__SELECTED EXTRACT__.
____
Method: SM is being scaled out to 10,000 of the poorest families in three districts in Rwanda as part of a Hybrid Type 2 Implementation-Effectiveness study to deploy a multi-level implementation strategy called the PLAY Collaborative. This approach involves engaging stakeholders at multiple levels of the ECD ecosystem to coordinate delivery and strengthen local systems to support and sustain SM. An embedded effectiveness cluster randomized trial evaluated whether SM improved a number of caregiver (e.g., mental health symptoms, intimate partner violence, shared decision-making, and nurturing care) and child (e.g., playful interactions, cognitive development, health) outcomes. We examined whether father engagement promotes family resilience by measuring its impact on several key indicators: caregiver mental health symptoms, family violence, shared decision-making with partners. We then explored whether family resilience independently improves ECD outcomes, over and above effects of caregiver participation in nurturing care.
Results: Preliminary analysis revealed that 30.8% of caregivers in the effectiveness trial were male and 29.4% of biological fathers reported being the primary caregiver. Median male caregiver participation in SM was 11 sessions. Among SM families, male caregivers increased caregiving activities such as feeding, soothing, bathing, and seeking healthcare for the child. Both male and female caregivers reported fewer anxiety and depression symptoms following SM. Findings with regard to specific effects of father engagement on family resilience will be revealed at the conference.
Discussion: The impact of father engagement on ECD is well-documented; yet, many interventions do not adequately address this. SM is an evidence-based, home-visiting program in which father engagement is a core feature and has been designed for delivery in very low resource settings. Our study reveals that father engagement promotes ECD while also cultivating family resilience, a highly important trait for families living in LMICs and post-conflict settings.
____
__GIVEN INFORMATION__.

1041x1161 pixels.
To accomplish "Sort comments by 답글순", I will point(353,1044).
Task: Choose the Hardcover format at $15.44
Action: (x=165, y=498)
____
__AIM OF THE EXERCISE__.
Please write out the whole text on father engagement and family resilience in Rwanda, given above the listing, word for word.

__SOLUTION__.
Method: SM is being scaled out to 10,000 of the poorest families in three districts in Rwanda as part of a Hybrid Type 2 Implementation-Effectiveness study to deploy a multi-level implementation strategy called the PLAY Collaborative. This approach involves engaging stakeholders at multiple levels of the ECD ecosystem to coordinate delivery and strengthen local systems to support and sustain SM. An embedded effectiveness cluster randomized trial evaluated whether SM improved a number of caregiver (e.g., mental health symptoms, intimate partner violence, shared decision-making, and nurturing care) and child (e.g., playful interactions, cognitive development, health) outcomes. We examined whether father engagement promotes family resilience by measuring its impact on several key indicators: caregiver mental health symptoms, family violence, shared decision-making with partners. We then explored whether family resilience independently improves ECD outcomes, over and above effects of caregiver participation in nurturing care.
Results: Preliminary analysis revealed that 30.8% of caregivers in the effectiveness trial were male and 29.4% of biological fathers reported being the primary caregiver. Median male caregiver participation in SM was 11 sessions. Among SM families, male caregivers increased caregiving activities such as feeding, soothing, bathing, and seeking healthcare for the child. Both male and female caregivers reported fewer anxiety and depression symptoms following SM. Findings with regard to specific effects of father engagement on family resilience will be revealed at the conference.
Discussion: The impact of father engagement on ECD is well-documented; yet, many interventions do not adequately address this. SM is an evidence-based, home-visiting program in which father engagement is a core feature and has been designed for delivery in very low resource settings. Our study reveals that father engagement promotes ECD while also cultivating family resilience, a highly important trait for families living in LMICs and post-conflict settings.